Cutting tools
🛠️ Cutting Tools | Sakkary Machinery
Overview of Metal Cutting and Tool Materials
Classification and Properties of Industrial Cutting Tools
Metal-cutting tools are classified as single point or multiple point. A single-point cutting tool can be used for increasing the size of holes, or boring. Turning and boring are performed on lathes and boring mills. Multiple-point cutting tools have two or more cutting edges and include milling cutters, drills, and broaches.
There are two types of operation; either the tool is moving on a straight path against the stationary workpiece, as on a shaper, or the workpiece is moving against the stationary tool, as on a planer.
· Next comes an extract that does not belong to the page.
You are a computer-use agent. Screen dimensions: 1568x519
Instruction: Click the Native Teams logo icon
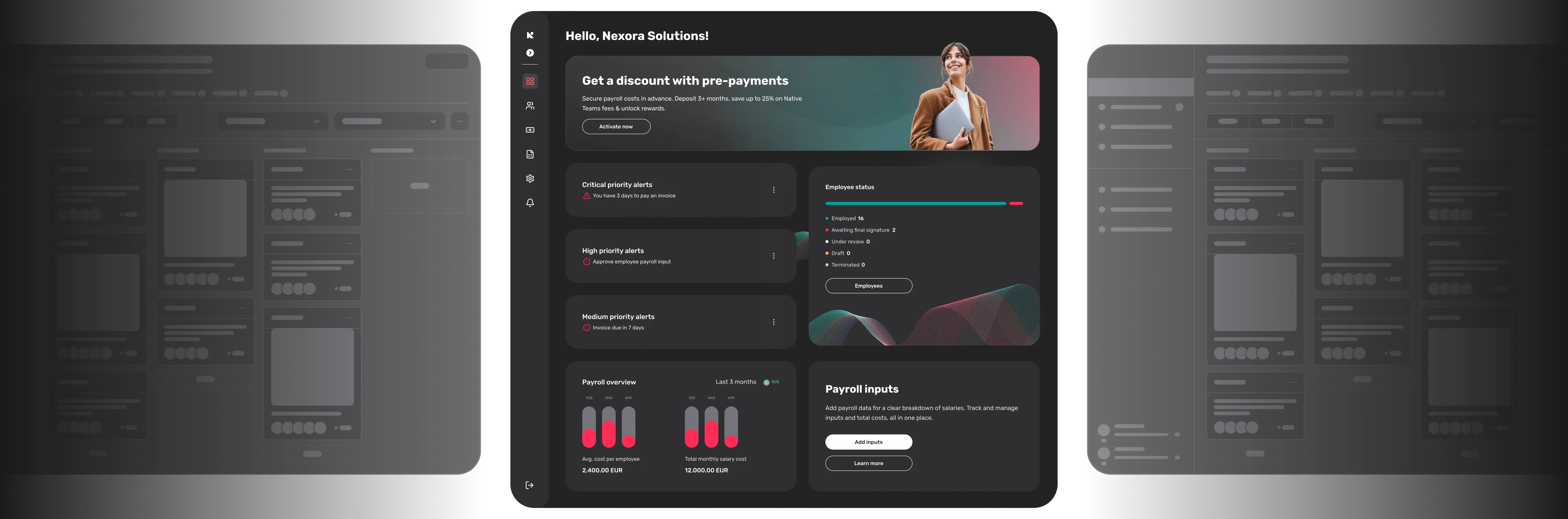point(530,35)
Relief or clearance angles must be provided to prevent the tool surface below the cutting edge from rubbing against the workpiece. Rake angles are often provided on cutting tools to cause a wedging action in the formation of chips and to reduce friction and heat.
Tool Materials
In order to remove chips from a workpiece, a cutting tool must be harder than the workpiece and must maintain a cutting edge at the temperature produced by the friction of the cutting action.
- Carbon Steel: The earliest material used, with a carbon content ranging from 1 to 1.2 percent. It is comparatively inexpensive but loses cutting ability at temperatures around $400^\circ \text{F}$ ($205^\circ \text{C}$).
- High-Speed Steel (HSS): Introduced in 1900, it allowed operation at two or three times the speeds of carbon steel. A common type contains $18\%$ tungsten, $4\%$ chromium, $1\%$ vanadium, and $0.5–0.8\%$ carbon.
- Cast Alloys: Nonferrous alloys containing cobalt, chromium, and tungsten. They are effective in penetrating the hard skin on cast iron and retain their cutting ability even when red hot.
- Cemented Tungsten Carbide: First used in 1926. Its principal ingredient is finely divided tungsten carbide held in a binder of cobalt. Its hardness approaches that of a diamond, and it operates at cutting speeds many times higher than HSS.
- Oxides: Ceramic or oxide tool tips, one of the newest developments. They consist primarily of fine aluminum oxide grains bonded together.
- Diamonds: Used for taking light finishing cuts at high speed on hard or abrasive materials, and for finish-boring bronze and babbitt-metal bearings.